The new code still relies on companies — and companies alone — deciding whether to comply with a slate of new requirements. That includes giving greater data access to outside researchers, providing detailed country-by-country breakdowns of how disinformation circulates and cutting the purse strings of fake news merchants who peddle such material online to make a quick buck.

This voluntary — or, in the parlance of the European Commission, co-regulatory — approach stems from the difficulty in policing a stream of digital falsehoods that, while nasty, brutish and cruel, often do not break any of the bloc’s existing rules.

That’s the conundrum of the EU’s disinformation strategy: Pass binding rules for online falsehoods that risk platforms removing too much content, or rely on a voluntary mechanism intended to nudge social media giants to tackle the problem on their own that could result in not enough harmful content being removed.

Commission vice president on values and transparency Věra Jourová | Francois Walschaerts/AFP via Getty Images

Confronted with those options, Brussels went for a nonbinding playbook that relies on the tech companies’ goodwill — and potential reputational damage if they don’t act — to avoid being accused of clamping down too hard on people’s legitimate right to free speech. In Brussels, no one wants to be seen as creating a Ministry of Truth.
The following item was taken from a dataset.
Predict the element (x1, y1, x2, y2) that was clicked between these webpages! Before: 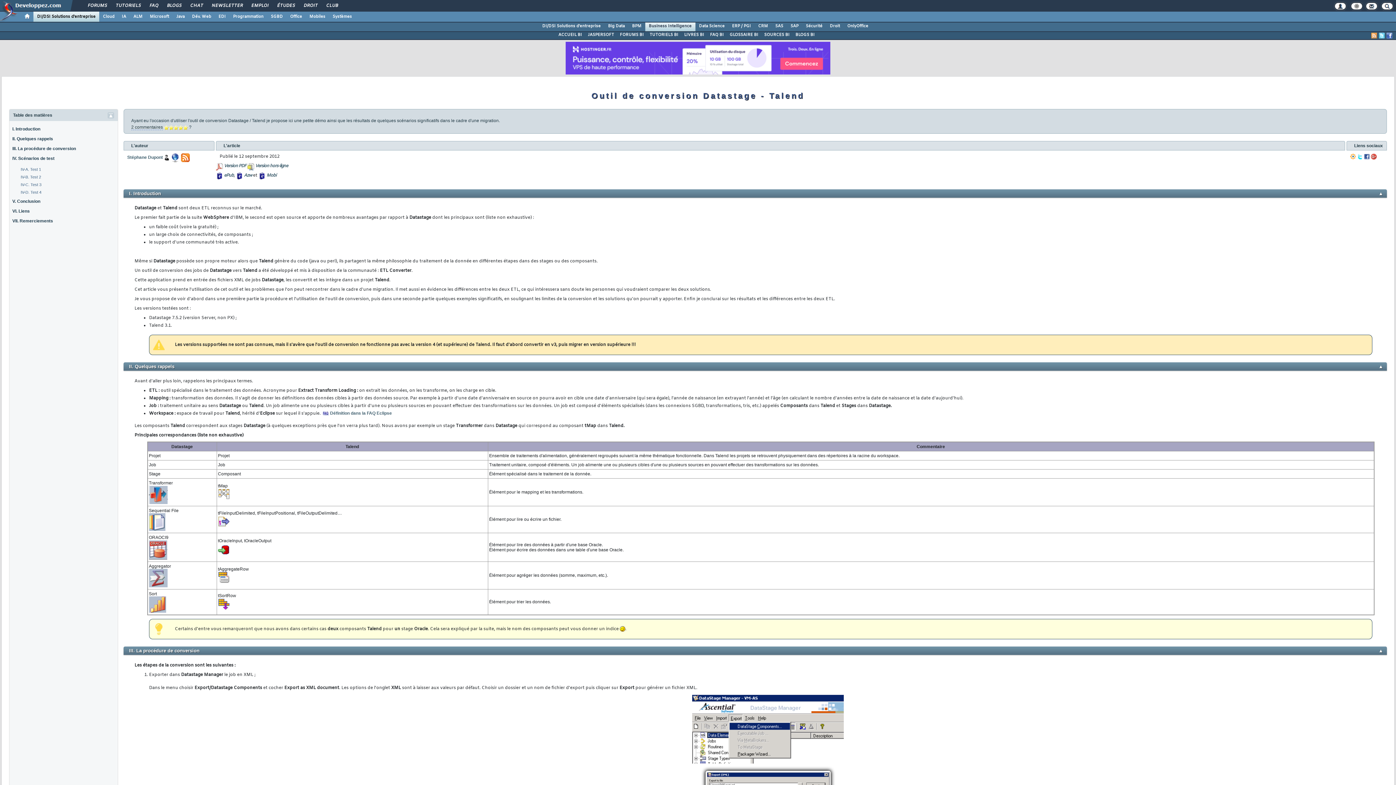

“We didn’t want to set in stone and to put into the Digital Services Act the stricter rules against disinformation because it might easily get to the slippery slope leading to some kind of censorship,” Věra Jourová, the Commission vice president on values and transparency, told reporters in reference to the bloc’s new online content rules.
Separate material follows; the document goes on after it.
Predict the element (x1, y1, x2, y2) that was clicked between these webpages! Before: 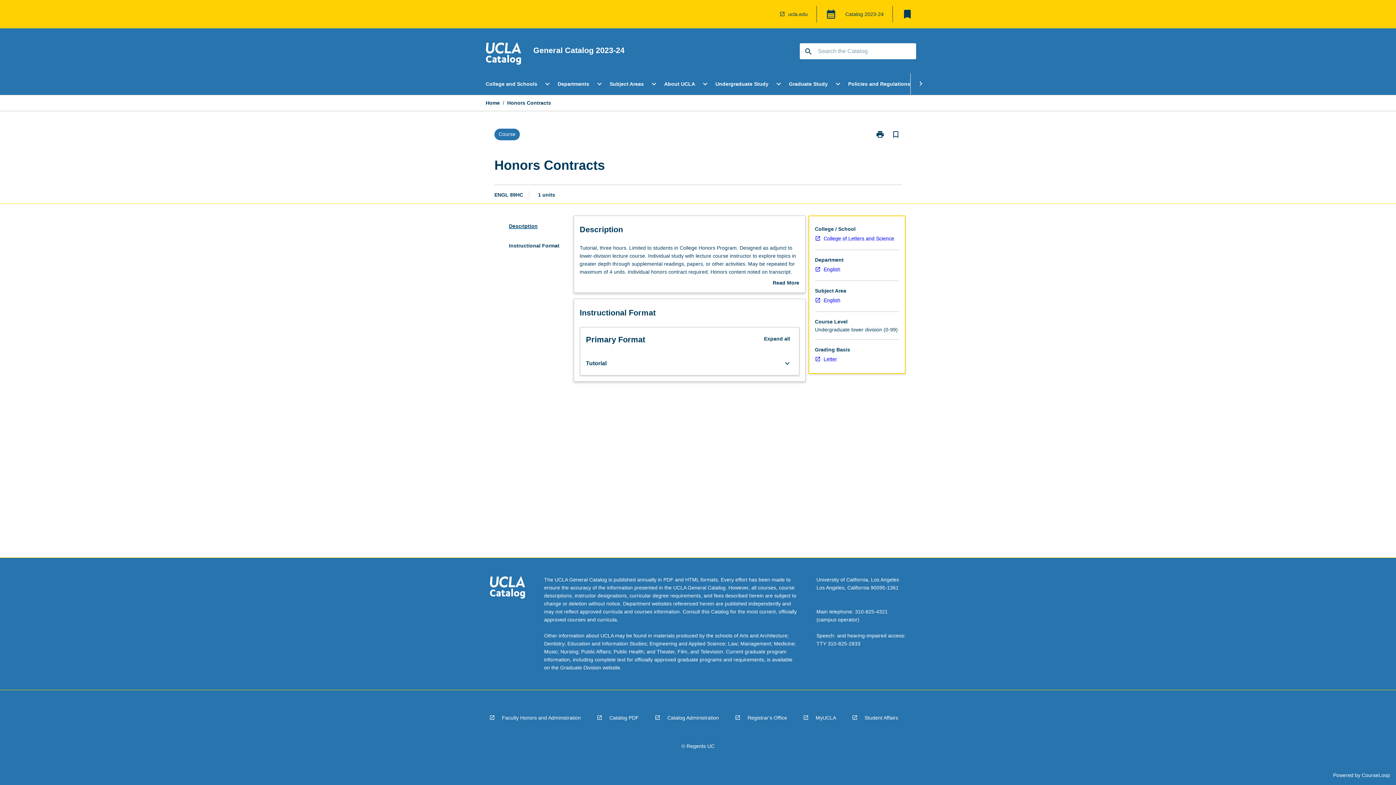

EU officials know there’s a trade-off.

As part of Thursday’s rules, which will come into force by early 2023, a group of organizations that have signed up to the code — which includes social media companies, advertisers, fact-checkers and civil society groups — will meet regularly to ensure everyone is playing by the rules. The Commission will oversee that body, though there are few, if any, checks other than public naming-and-shaming if any company decides to pull out or not be fully transparent.

Brussels, too, has tried to wing-clip the biggest companies like Alphabet and Meta, the parent companies of YouTube and Facebook, respectively, by linking the voluntary rulebook to the separate overhaul of the bloc’s online content rules, or the Digital Services Act. Those proposals, which come into force by 2024, focus primarily on policing illegal speech like online child sexual exploitation. But it also includes a series of wonky measures like mandatory risk assessments and outside audits aimed at shining a light on the inner workings of social media platforms.
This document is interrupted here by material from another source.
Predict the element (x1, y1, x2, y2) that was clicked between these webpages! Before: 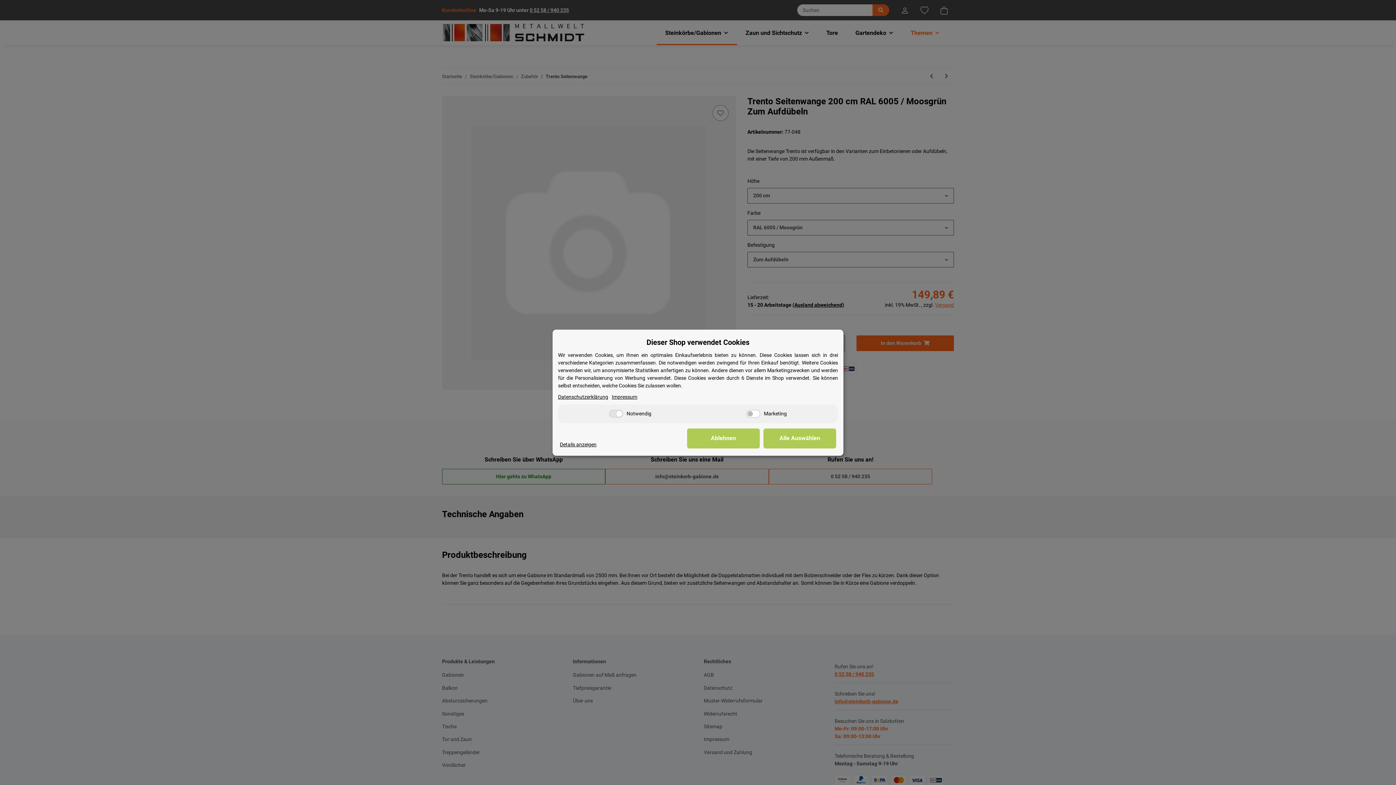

And that’s the rub. Participation in the voluntary disinformation code can be used as part of companies’ risk-assessment measures, providing a necessary carrot for upholding the voluntary rulebook compared with the stick of a potentially hefty fine of 6 percent of a company’s global revenue that is baked into the legally binding content rules. If you want to stay on the right side of the new online content rules, the theory goes, then sign up to the code and demonstrate you’re a good corporate citizen.

Yet the fundamental friction remains. All the companies signed up to the playbook say they are eager to participate and welcome the new rules, which arguably go further than any other jurisdiction in trying to solve the complexity of the disinformation problem. But, in the end, the code is voluntary — and relies on everyone who’s signed up to play by the rules.

“Having a code is just the beginning, but implementation and oversight is key,” said Carlos Hernández-Echevarría, head of public policy Spanish fact-checker Maldita, which signed up to the new rules. “I need to see if those commitments result in real, meaningful actions by the platforms and that is obviously to be seen.”